Lesetext
***

In einleitenden Kapiteln wird mehrfach hingewiesen auf die Komplexität olfaktorischer Wirkungen. Verschiedene Anwendungsarten kommen zur Sprache, etwa auf der Haut, als Tee, in pharmazeutischen Zubereitungsformen zum Einnehmen. Die therapeutischen Anwendungskapitel eröffnet geschickt eine Übersicht zu jeder Standardtherapie, also etwa in Dermatologie, Kinderheilkunde, Kardiologie, Onkologie, Psychiatrie, Nephrologie etc. Ein einzelner Autor wie hier der Pneumologe Dr. Wolfgang Steflitsch von der österreichischen Gesellschaft für wissenschaftliche Aromatherapie wäre leicht überfordert, alle Bereiche kundig zu bearbeiten. So wurden diese Übersichten dem MSD-Manual entnommen (https://www.msdmanuals.com/de-de/profi/resourcespages/about-the-manuals), einem traditionell aufgebauten amerikanischen medizinischen Nachschlagewerk, das sich Umfassenheit und Unabhängigkeit verschrieben hat, dies aber verständlicherweise nicht an deutschen oder europäischen Leitlinien orientiert.

Der Bezug zum MSD-Manual bildet eine Grundlage für die nachfolgenden aromatherapeutischen Behandlungsempfehlungen, denen die Leserschaft auf Treu und Glauben folgen kann bzw. muss, denn für diese Behandlungs- und Anwendungsempfehlungen gilt überwiegend die Erfahrung als Leitlinie. Es fällt auf, dass die jeweiligen Krankheiten mit einer Vielzahl von Öl-Mischungen als Rezepturvorschläge inkl. Dosierungsanleitungen angegangen werden sollen, für deren therapeutische Wirksamkeit und pharmakologisches Profil trotz des großen technischen Informationsteils über ätherische Öle meist der klinische Beleg fehlt. Richtigerweise werden diese Indikationen als erfahrungsheilkundlich gekennzeichnet. Wenn wissenschaftliche Anwendungsergebnisse vorliegen, wird auch darauf hingewiesen. Sie fallen teilweise spärlich aus (z. B. Lumbago, Gelenk- und Muskelschmerzen), liegen aber für einzelne Anwendungen auch umfangreich vor, wie z. B. über antiinfektive Wirkungen von Ölen.

***

Aufgabe
Welchem Nachschlagewerk wurden laut dem Lesetext die Übersichten zu den Standardtherapien entnommen?

Gezeigtes Material
***

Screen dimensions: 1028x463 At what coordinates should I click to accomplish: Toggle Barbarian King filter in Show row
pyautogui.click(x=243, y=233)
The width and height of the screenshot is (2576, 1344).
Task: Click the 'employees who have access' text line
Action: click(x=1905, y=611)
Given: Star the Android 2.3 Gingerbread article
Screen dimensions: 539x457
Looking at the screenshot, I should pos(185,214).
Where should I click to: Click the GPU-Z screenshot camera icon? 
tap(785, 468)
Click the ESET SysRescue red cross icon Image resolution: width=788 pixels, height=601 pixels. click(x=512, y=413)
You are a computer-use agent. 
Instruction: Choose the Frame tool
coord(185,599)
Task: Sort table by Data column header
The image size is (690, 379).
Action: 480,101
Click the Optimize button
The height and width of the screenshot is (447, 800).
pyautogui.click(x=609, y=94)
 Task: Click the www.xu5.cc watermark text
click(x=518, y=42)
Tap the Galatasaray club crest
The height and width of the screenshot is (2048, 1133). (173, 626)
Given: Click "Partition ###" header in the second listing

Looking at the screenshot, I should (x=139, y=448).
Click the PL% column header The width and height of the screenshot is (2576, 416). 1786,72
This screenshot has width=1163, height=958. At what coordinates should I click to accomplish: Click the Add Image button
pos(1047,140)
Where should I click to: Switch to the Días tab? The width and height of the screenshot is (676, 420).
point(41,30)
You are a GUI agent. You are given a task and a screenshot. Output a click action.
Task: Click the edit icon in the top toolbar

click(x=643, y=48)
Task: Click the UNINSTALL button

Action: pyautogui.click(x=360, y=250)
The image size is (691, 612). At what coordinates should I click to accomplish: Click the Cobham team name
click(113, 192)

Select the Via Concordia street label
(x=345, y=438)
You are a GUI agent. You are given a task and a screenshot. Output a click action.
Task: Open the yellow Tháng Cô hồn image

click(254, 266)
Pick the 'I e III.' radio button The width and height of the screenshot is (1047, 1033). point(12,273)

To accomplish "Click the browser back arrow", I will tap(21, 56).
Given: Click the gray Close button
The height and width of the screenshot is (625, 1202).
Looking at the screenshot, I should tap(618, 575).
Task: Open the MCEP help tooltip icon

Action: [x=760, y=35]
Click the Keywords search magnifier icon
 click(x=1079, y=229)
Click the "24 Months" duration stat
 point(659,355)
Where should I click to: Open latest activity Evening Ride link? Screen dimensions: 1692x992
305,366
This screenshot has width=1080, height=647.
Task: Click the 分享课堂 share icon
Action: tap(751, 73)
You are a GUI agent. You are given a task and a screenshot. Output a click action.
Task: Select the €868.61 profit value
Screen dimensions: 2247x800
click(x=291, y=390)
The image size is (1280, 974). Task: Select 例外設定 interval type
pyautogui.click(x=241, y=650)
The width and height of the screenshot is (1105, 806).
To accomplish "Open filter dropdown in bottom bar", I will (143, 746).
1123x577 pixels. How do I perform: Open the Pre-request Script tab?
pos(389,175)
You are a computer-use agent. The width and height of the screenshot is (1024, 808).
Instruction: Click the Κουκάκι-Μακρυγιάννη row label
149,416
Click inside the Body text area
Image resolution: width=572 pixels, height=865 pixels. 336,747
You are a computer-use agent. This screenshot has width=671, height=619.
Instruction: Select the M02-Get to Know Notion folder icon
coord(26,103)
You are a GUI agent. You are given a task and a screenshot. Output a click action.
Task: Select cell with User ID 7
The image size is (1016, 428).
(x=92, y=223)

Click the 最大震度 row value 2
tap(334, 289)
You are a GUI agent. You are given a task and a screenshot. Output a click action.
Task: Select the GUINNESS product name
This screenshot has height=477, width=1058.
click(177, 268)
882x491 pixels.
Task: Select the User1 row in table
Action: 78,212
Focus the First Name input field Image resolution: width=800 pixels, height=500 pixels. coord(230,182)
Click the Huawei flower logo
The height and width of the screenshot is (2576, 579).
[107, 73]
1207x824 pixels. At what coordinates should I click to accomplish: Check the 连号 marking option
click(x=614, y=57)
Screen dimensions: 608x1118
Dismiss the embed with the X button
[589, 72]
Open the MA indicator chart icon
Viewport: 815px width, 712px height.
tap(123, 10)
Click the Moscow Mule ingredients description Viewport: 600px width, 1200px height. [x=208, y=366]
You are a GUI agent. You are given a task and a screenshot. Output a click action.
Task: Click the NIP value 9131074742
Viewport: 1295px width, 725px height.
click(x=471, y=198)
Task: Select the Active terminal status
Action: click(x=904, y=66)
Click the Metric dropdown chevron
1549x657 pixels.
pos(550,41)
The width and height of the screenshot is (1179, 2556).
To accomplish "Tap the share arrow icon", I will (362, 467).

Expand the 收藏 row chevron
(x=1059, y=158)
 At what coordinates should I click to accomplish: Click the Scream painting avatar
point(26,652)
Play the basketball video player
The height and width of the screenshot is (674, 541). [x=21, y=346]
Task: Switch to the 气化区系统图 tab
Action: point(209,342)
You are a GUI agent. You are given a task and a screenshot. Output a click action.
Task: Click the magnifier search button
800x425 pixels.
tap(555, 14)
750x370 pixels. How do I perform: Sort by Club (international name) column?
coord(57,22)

***

Antwort
Dem MSD-Manual.